BEGIN

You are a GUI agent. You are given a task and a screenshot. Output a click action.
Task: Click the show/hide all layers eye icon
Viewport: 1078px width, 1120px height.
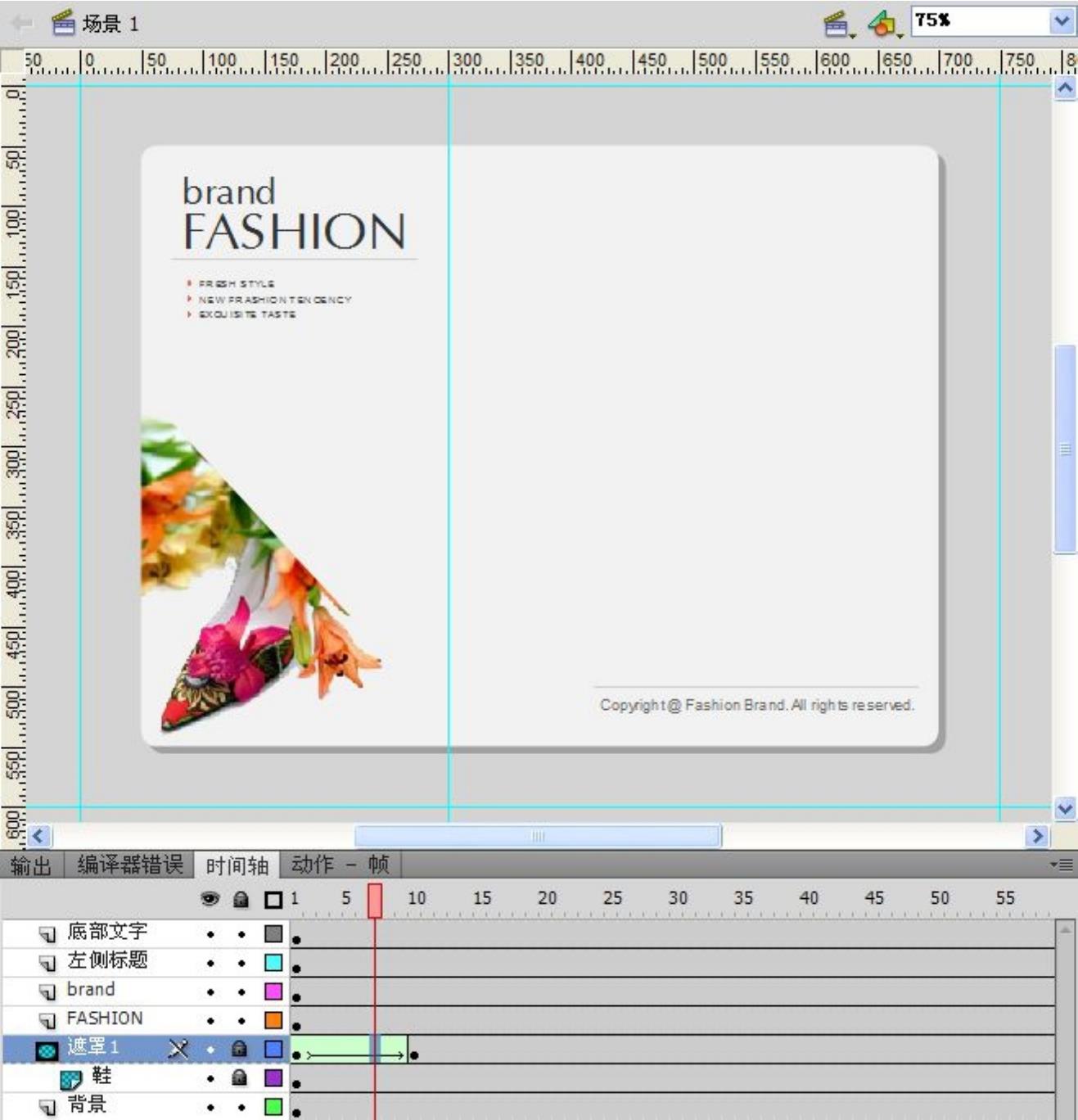point(210,899)
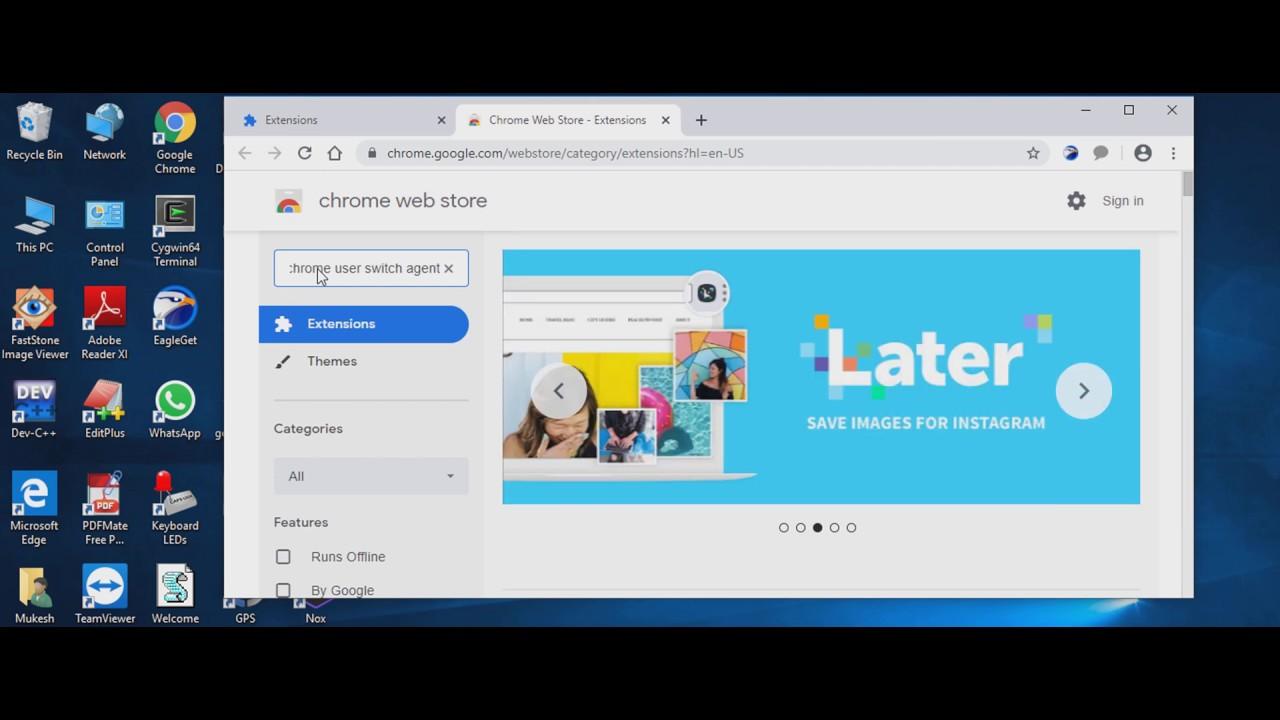Open the Chrome three-dot menu
Viewport: 1280px width, 720px height.
click(1173, 153)
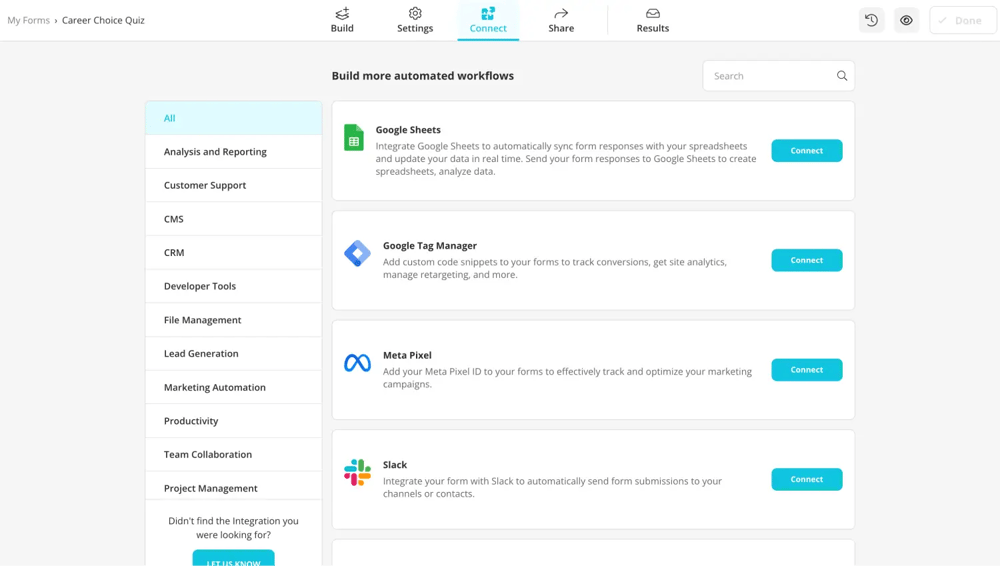Open the Results tab
Image resolution: width=1000 pixels, height=566 pixels.
tap(652, 20)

END

WHAT TO PRODUCE: All of the data is to be reproduced exactly, with the pictures left out.

WRITTEN RESPONSE:
You are a GUI agent. You are given a task and a screenshot. Output a click action.
Task: Click the show/hide all layers eye icon
Viewport: 1078px width, 1120px height.
point(210,899)
Open the Chrome three-dot menu
Viewport: 1280px width, 720px height.
click(1173, 153)
Open the Results tab
Image resolution: width=1000 pixels, height=566 pixels.
tap(652, 20)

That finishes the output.